Negli atti dell’inchiesta della Procura di Pavia viene esplicitato il movente che avrebbe portato Andrea Sempio a uccidere Chiara Poggi. Secondo i carabinieri e i pm, il movente è il seguente: "In quei video intimi, espliciti, tra Alberto Stasi e Chiara Poggi, è verosimile si inneschi il movente del delitto: l'infatuazione, la probabile prospettiva sessuale proiettata su Chiara nell'assunto che il girato rappresentasse esso stesso la prova della disinibizione, l'approccio approfittando dell'assenza di Marco e del fatto che la ragazza in quei giorni di agosto fosse sola a casa, il rifiuto, il tentativo di presenza, la reazione di Chiara e la furia omicida per un effetto domino".
Questa ricostruzione, pur riconoscendo una “quota di suggestione”, è sorretta da elementi oggettivi emersi dall’analisi del pc di Chiara. La consulenza informatica ha infatti accertato che Sempio ebbe accesso al computer della ragazza almeno il 20 luglio 2007 e che nella sua cartella privata era visibile il video “1 Maggio”.
Sulla pendrive di Chiara erano presenti i filmati intimi della coppia.Gli inquirenti ritengono particolarmente indicativo il riferimento fatto da Sempio in intercettazione a “dentro la penna”, collegato proprio alla pendrive.
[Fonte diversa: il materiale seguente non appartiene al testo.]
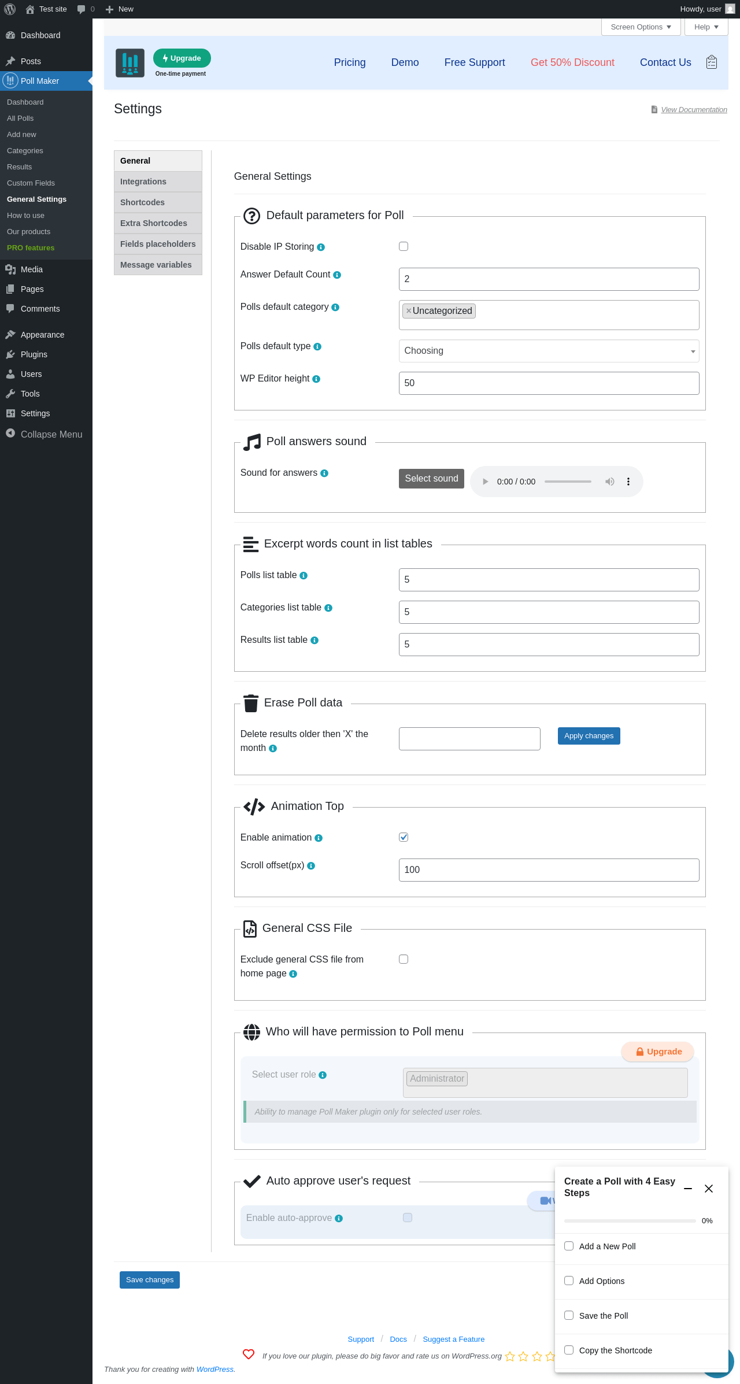Viewport: 740px width, 1384px height.
Task: Open audio player three-dot options menu
Action: pos(628,482)
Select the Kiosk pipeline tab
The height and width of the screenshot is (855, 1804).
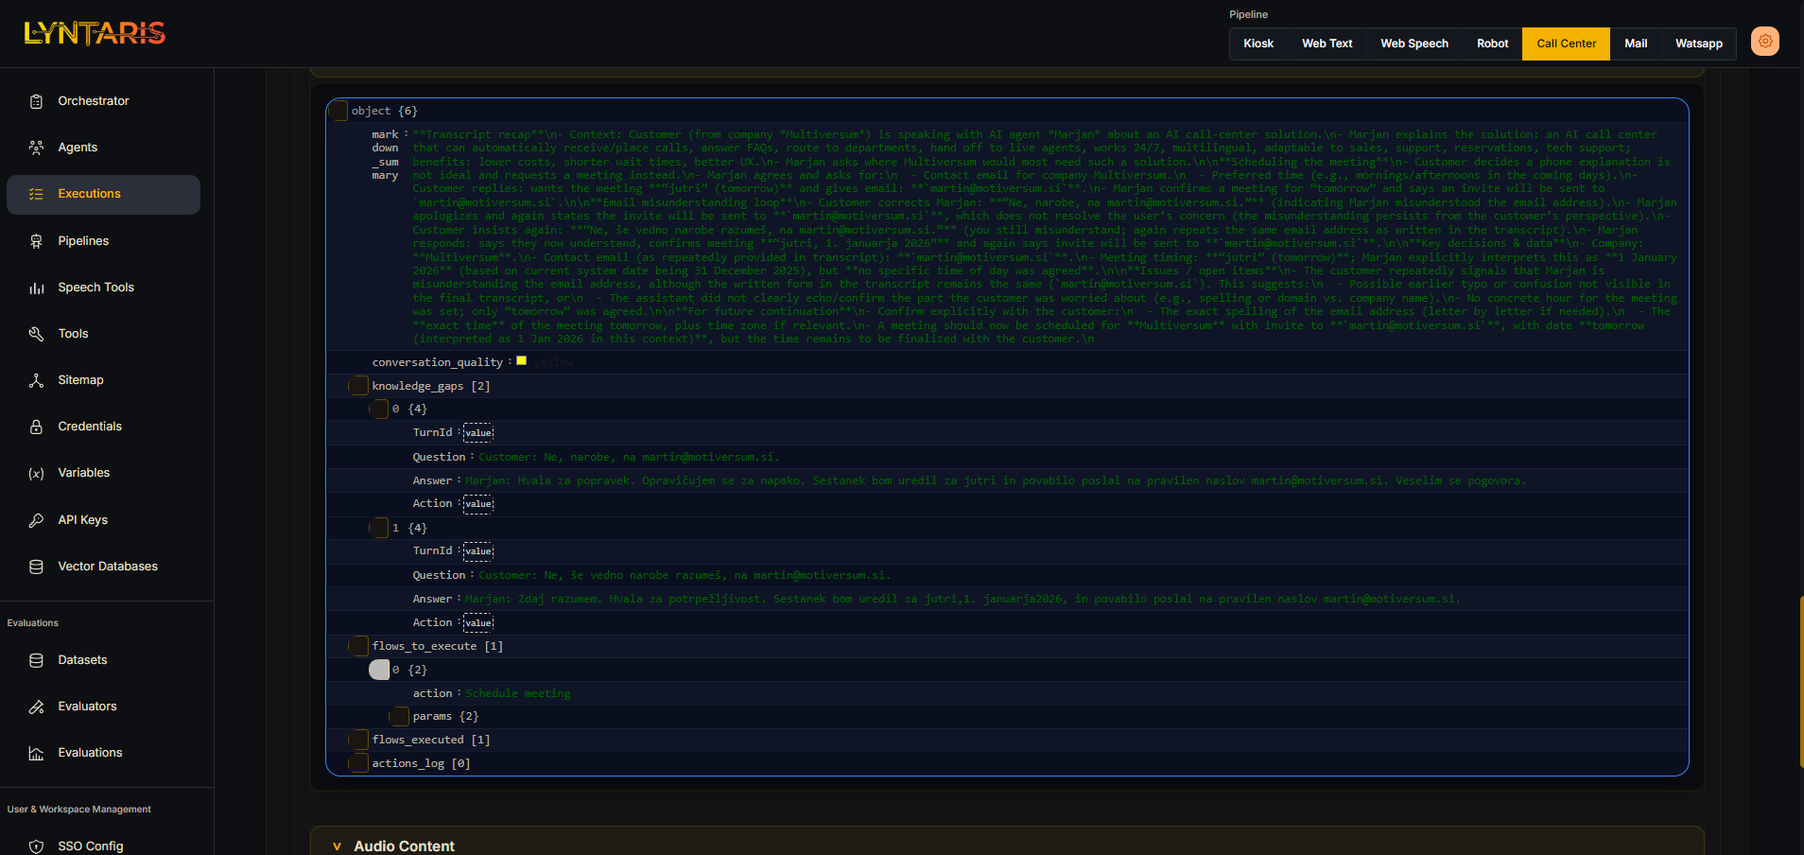coord(1258,44)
Negli atti è riportato anche un soliloquio di Sempio del 26 febbraio 2025 in auto: "Porca p***, che vogliono questi… avviso di garanzia", seguito da frasi di frustrazione come "Ancora con questa storia… Quindi cosa mi devo aspettare ora?".La Procura di Pavia ha chiuso le indagini contestando a Sempio l’omicidio aggravato dalla crudeltà.